• [Text]:
Now, state Rep. Matthew Hill (R-Jonesborough) has asked the state Department of Education to review the school system’s safety procedures, reports WJHL TV.

“(W)e have two within less, less than 24 hours of each other, we’ve got some, there’s obviously some systemic problems, either with the hiring process or we are obviously finding out now that some folks in leadership, potentially high up leadership, is not following the law, and is not following the safety procedures with drug testing, drug screening, and we don’t even know what is going on with background checks, we’ve got to check in with that as well,” Hill said.

…Saturday night when we spoke to Rep. Hill, he referred to Halliburton in our interview saying, “I also think it’s very obvious that our superintendent has some very tough questions that she’s going to have to answer sooner rather than later.”

…”The department of education is the state agency that’s in charge and responsible with overseeing the safety procedures, and so I’ve formally invited them to come to Washington County and I believe they will be doing that here soon to take a closer look at our safety procedures,” Hill said.

2 Responses to Legislator seeks state review after one school bus driver falls asleep, another charged with DUI

  • Michael Lottman says:

    These recent school bus mishaps, plus the conviction of the driver in the horrible Chattanooga bus crash, have brought to the fore once again the issues of school bus safety (as a subissue of school safety in general). One major component of this issue is whether seat restraints (seat belts) should be required for all or most school transportation vehicles (I believe Rep. Joanne Favors’ bill on this issue is still pending in the legislature); other items that remain to be addressed include requirements for bus-monitor staff on certain buses in addition to (or possibly in lieu of) protective devices, other needed administrative policies and procedures related to school bus safety, and a determination as to the level of compliance and the effectiveness of bus safety procedures that have been previously enacted by the legislature. This would be the time to address all these issues, along with the obvious question of safety from gun violence in schools, and perhaps other related items as well. The legislature, which has done nothing of consequence to date, would do well to take on the question of school and school bus safety, which affects so many children and families, before they head out of town this year in a rush to re-elect themselves. And taking on these questions does NOT mean appointment of more commissions and task forces to report in the distant future–it means ACTION NOW, because these problems are not going to get better while we wait.

  • Tricia Stickel says:

    Are the school districts obligated by any law to provide transportation to government schools? There may be counties who can barely afford buses no less conversion filled with seat belts. Be careful what you wish for.

• [Tasks]:
a: Return the passage of the school bus safety text from "Are the school" up to and including "you wish for.".
b: Increase every number in the coordinate answers of the listing by 72, from the line with "Binders sub-category label?" up to and including the line with "pos(119,196)". Give only those lines again, with their requests.
The listing below has no connection to the school bus safety text.

• [Excerpted data]:

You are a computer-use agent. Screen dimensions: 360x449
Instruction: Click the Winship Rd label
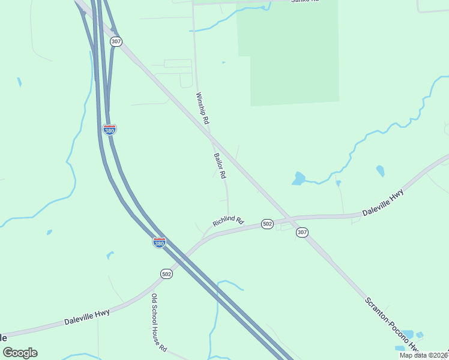click(202, 108)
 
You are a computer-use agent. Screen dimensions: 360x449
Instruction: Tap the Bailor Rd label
click(219, 166)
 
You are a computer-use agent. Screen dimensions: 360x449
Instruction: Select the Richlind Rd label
click(228, 221)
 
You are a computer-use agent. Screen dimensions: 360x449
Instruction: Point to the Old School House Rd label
click(158, 323)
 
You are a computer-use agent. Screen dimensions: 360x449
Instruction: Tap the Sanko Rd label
click(304, 2)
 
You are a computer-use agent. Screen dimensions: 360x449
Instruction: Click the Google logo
click(20, 353)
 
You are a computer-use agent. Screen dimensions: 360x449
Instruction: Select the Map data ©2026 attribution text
click(423, 355)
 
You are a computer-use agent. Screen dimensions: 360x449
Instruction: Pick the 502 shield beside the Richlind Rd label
click(268, 224)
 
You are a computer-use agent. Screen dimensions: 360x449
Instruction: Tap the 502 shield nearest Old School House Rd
click(167, 274)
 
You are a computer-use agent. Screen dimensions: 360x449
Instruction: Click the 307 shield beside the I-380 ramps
click(116, 41)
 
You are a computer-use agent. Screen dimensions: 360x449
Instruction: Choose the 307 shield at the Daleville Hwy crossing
click(302, 232)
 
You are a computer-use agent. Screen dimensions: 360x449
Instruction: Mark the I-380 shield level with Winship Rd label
click(109, 130)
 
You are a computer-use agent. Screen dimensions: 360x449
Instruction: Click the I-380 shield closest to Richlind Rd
click(159, 242)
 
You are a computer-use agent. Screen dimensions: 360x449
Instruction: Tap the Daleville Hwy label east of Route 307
click(383, 204)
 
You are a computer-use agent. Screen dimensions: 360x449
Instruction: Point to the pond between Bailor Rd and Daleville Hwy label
click(298, 178)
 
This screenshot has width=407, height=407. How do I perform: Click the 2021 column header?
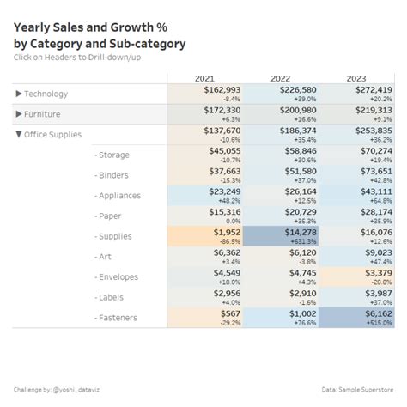pos(205,78)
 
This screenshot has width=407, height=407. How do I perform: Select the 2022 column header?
pos(281,78)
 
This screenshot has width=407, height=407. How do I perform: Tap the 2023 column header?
pos(356,78)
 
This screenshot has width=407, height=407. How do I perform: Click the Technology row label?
pos(46,94)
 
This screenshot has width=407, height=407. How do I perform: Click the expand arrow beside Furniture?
pos(19,114)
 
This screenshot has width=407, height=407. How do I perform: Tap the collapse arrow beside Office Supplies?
pos(19,135)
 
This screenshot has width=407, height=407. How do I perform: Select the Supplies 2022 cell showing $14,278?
pos(281,236)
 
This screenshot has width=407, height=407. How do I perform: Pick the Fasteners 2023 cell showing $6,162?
pos(356,318)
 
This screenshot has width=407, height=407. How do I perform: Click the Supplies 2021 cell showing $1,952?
pos(205,236)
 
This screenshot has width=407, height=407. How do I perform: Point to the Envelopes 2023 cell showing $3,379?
pos(356,277)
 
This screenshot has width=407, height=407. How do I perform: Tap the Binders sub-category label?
pos(113,175)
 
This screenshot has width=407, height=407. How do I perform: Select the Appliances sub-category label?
pos(119,196)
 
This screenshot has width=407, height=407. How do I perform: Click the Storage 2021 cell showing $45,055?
pos(205,155)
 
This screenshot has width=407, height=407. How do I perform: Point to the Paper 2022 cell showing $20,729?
pos(281,216)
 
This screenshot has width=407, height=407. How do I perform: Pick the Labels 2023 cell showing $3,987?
pos(356,297)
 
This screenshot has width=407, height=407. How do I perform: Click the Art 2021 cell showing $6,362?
pos(205,257)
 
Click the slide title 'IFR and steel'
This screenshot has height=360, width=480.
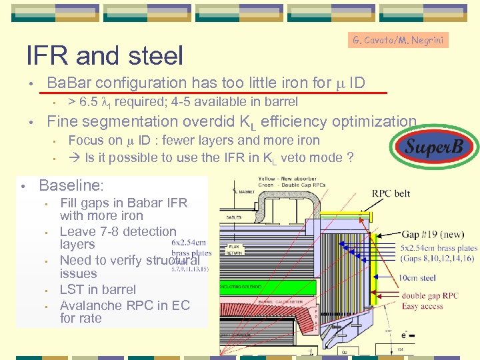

• [Results of the exercise]:
a:
Are the school districts obligated by any law to provide transportation to government schools? There may be counties who can barely afford buses no less conversion filled with seat belts. Be careful what you wish for.

b:
This screenshot has width=407, height=407. How do I perform: Tap the Binders sub-category label?
pos(185,247)
 
This screenshot has width=407, height=407. How do I perform: Select the Appliances sub-category label?
pos(191,268)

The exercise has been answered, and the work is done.